The arc of Patrick Stewart’s career is unique – after all, how many actors can say that they began with Shakespeare, went on to achieve great success on Star Trek, and then returned to Shakespeare, to receive the best reviews of a long career?
Sheila’s post about Stewart, which includes a link to a great New York Times article on the actor, made me think about an episode of Star Trek: The Next Generation that I think will stand, at the end of his career, as one of his most notable accomplishments. I say that never having seen him play a Shakespearean role, but with confidence.
“The Inner Light,” from the series’ fifth season, was only the second Star Trek episode to receive the Hugo Award (for Science Fiction and Fantasy works) for Best Dramatic Presentation. The first (from the original series) was the legendary “The City on the Edge of Forever,” written by Harlan Ellison and widely considered to be the single best Star Trek episode, any series, ever produced. So the episode is in heady territory.
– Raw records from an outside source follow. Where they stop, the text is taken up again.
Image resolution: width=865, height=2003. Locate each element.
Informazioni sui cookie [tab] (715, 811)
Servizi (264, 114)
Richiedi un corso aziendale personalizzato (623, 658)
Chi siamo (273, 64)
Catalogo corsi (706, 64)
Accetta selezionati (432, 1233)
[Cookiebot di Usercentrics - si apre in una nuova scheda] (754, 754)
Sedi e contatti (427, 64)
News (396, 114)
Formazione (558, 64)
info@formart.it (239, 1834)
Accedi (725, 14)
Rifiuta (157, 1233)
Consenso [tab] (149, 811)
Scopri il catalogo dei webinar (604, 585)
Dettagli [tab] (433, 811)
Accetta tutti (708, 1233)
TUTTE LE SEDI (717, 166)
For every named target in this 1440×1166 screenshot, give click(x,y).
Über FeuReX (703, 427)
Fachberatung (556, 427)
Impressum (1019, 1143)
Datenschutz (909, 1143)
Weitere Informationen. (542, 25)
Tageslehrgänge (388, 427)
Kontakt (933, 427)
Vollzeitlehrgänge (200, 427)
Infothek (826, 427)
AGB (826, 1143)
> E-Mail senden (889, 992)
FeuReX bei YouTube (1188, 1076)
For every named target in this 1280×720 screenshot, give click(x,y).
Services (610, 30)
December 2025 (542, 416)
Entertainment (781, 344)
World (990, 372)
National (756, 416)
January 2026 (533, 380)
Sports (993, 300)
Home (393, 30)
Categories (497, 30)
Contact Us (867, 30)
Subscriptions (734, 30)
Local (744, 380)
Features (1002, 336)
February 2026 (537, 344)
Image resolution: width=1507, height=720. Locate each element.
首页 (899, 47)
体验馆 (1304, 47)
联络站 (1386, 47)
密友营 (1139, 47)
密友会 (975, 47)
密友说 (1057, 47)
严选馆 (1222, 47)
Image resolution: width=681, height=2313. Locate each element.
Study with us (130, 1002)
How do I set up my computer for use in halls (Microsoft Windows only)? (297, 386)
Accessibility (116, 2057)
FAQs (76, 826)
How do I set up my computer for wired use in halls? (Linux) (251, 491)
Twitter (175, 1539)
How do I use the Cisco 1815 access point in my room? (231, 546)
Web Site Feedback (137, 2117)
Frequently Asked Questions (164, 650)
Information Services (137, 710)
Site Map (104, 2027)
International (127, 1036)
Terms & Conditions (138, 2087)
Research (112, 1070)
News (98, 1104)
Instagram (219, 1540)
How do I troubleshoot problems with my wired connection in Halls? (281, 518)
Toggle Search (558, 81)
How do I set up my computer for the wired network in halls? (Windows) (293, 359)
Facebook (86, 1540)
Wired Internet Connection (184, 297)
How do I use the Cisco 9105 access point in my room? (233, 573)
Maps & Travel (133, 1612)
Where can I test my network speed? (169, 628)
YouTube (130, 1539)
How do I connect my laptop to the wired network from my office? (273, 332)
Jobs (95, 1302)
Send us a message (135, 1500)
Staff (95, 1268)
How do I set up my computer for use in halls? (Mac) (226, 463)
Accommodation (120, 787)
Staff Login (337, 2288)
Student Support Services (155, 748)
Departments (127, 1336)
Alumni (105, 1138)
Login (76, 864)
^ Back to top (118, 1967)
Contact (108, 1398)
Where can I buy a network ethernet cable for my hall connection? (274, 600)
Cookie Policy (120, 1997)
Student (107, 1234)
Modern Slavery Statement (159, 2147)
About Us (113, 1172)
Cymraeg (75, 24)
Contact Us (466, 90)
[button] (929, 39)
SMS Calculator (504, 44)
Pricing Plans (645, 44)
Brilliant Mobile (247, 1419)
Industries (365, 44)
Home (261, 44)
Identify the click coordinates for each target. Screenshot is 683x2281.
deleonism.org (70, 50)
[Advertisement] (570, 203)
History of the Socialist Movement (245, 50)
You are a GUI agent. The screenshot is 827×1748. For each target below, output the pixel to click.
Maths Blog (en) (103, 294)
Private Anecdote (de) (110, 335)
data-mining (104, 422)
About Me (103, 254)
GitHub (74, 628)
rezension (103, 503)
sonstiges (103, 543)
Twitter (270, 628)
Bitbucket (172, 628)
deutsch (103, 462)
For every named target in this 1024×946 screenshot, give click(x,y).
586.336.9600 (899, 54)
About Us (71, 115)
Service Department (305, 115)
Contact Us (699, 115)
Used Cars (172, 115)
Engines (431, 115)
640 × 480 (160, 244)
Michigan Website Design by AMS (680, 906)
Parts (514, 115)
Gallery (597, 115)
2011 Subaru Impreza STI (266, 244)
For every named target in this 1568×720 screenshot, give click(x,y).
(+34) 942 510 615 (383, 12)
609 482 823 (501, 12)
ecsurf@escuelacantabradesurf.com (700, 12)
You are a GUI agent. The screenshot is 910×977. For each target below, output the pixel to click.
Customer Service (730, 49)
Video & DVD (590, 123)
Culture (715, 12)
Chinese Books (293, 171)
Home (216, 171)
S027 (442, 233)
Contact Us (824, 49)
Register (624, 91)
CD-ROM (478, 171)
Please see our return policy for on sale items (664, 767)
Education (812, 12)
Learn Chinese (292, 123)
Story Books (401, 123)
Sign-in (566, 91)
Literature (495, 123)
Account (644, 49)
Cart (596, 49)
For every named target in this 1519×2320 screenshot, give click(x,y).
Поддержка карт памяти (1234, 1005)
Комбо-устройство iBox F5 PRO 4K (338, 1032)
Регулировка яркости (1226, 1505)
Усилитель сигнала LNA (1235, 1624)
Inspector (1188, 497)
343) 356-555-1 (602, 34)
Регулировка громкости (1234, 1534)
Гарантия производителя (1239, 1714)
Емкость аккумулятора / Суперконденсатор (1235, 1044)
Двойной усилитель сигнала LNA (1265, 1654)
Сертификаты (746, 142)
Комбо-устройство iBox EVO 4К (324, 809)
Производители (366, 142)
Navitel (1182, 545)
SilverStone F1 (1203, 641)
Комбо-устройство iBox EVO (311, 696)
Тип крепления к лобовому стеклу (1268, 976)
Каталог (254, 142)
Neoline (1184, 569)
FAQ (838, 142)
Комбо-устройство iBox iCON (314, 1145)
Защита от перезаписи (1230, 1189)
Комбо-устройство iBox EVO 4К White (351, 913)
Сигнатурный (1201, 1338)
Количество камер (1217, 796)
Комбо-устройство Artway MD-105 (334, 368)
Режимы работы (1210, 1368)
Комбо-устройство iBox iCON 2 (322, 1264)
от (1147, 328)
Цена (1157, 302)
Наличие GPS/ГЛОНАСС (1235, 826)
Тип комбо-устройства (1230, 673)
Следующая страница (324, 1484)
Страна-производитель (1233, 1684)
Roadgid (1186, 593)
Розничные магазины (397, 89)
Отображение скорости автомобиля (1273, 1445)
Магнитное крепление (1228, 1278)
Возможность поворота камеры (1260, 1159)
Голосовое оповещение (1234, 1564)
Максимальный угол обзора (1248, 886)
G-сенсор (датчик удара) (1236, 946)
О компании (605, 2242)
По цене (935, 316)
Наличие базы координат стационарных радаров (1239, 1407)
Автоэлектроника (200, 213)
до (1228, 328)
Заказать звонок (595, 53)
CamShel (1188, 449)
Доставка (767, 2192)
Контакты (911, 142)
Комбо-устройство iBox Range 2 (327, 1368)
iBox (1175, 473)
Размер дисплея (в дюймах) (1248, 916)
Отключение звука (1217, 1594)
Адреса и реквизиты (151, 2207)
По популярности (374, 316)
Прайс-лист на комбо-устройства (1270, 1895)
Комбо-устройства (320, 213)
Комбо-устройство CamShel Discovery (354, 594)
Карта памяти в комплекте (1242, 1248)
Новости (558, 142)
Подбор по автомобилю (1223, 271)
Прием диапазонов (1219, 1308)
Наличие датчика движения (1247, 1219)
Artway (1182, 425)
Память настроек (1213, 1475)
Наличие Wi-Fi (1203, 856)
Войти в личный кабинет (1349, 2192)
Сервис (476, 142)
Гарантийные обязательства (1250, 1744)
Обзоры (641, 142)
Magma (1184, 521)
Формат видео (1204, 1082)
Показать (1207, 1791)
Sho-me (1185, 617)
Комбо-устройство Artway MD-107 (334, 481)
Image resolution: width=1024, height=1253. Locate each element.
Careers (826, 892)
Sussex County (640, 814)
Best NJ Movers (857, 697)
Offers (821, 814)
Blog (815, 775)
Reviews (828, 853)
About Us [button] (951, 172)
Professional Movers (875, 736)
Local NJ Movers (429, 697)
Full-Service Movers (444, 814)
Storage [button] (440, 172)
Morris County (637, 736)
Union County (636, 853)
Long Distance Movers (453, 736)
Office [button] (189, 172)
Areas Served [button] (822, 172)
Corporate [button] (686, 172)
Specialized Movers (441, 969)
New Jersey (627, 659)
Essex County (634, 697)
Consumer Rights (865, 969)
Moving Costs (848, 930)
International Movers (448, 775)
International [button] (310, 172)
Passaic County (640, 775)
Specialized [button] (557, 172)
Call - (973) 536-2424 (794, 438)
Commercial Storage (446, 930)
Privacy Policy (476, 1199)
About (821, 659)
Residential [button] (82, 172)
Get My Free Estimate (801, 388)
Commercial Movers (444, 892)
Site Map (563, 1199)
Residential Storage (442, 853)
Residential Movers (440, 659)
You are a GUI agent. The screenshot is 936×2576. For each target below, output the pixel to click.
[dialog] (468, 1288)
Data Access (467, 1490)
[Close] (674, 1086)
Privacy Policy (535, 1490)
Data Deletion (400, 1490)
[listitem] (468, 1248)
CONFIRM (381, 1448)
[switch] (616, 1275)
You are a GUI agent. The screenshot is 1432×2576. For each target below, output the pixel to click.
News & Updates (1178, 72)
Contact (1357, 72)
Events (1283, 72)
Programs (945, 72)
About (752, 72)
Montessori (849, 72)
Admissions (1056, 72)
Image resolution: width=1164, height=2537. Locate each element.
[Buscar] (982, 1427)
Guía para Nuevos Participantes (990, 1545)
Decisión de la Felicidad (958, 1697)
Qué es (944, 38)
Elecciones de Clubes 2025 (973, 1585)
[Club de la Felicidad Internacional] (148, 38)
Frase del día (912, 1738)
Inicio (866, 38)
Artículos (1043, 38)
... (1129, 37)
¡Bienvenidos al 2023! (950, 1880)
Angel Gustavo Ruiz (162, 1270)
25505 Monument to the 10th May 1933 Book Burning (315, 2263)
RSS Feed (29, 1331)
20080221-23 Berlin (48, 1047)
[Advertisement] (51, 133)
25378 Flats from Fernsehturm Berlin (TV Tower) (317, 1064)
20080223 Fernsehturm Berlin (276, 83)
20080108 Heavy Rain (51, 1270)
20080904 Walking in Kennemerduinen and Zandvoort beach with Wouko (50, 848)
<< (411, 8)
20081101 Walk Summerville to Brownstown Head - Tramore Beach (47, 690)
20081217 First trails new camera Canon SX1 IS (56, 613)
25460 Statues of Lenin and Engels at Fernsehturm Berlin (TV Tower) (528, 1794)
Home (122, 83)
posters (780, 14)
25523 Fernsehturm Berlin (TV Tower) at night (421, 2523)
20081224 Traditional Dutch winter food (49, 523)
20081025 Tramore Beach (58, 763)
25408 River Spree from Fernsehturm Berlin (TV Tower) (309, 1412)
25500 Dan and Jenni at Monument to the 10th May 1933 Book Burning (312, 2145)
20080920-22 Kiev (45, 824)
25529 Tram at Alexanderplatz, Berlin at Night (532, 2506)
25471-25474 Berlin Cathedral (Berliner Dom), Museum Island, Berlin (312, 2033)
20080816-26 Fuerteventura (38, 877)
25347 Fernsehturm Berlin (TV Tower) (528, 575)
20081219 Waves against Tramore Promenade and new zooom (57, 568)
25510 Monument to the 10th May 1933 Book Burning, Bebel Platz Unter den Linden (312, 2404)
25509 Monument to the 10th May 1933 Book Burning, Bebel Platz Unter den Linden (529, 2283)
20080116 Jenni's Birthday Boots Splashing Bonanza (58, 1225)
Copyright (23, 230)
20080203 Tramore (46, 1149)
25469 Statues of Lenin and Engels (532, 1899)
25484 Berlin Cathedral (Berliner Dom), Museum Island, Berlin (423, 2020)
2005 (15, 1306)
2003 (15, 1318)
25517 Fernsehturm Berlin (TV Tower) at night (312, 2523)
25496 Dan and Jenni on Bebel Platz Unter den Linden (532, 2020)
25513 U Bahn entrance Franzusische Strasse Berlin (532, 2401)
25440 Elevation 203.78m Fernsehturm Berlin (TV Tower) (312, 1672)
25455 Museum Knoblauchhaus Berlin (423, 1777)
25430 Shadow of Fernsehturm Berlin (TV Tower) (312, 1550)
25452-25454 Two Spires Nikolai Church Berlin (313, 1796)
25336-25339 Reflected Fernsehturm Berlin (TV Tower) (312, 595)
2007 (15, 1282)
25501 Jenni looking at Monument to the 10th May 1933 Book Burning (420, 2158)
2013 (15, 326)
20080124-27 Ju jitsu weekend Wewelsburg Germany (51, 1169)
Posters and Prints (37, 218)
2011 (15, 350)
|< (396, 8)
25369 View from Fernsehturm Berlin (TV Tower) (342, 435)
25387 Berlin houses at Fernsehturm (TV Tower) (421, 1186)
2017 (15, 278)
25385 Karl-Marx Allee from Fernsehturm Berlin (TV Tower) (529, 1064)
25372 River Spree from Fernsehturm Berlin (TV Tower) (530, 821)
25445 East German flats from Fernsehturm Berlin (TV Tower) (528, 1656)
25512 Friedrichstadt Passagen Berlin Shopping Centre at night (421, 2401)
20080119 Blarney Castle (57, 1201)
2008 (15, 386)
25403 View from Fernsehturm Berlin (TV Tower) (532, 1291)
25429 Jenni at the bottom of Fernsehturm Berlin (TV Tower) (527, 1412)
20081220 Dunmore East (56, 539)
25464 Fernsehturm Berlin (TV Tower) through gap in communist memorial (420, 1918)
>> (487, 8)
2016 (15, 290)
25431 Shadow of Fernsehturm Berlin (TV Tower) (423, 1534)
The story is a simple one: the Enterprise comes across a probe of unknown origin, which sends a signal into the ship which renders Captain Picard unconscious, and practically comatose. While in that state, Picard – in twenty-five minutes time – lives most of an entire life on a planet that had been destroyed by a supernova, a thousand years before. The probe was sent in the hope that it would someday come across a space traveler, who would then know the planet’s history and be able to share its culture with future generations. Picard lives the life of Kamin, who – based on Picard’s technological expertise and naturally inquisitive nature – comes to realize that the planet is doomed, but also comes to love his wife, his family, and live his life to the fullest. When at the end it becomes apparent to him what has happened, you can see in the eyes and manner of Stewart that Picard, while happy to be back on the Enterprise, is also heartbroken at the life that he has left behind. A life that, for him, is just as real as the one he is living in the 24th century. It's a great, great episode - and the last scene, where Picard, in his quarters, plays the flute that he learned to play on the planet (which was left in the probe) is probably the best single moment of that entire series.
The role is a great one for Stewart, allowing him to advance in age with each act, and to struggle with the stark differences between the world he comes to cherish and the one that he left behind. To argue so may represent the height of geekdom, but in the end it has to be considered some of his best work.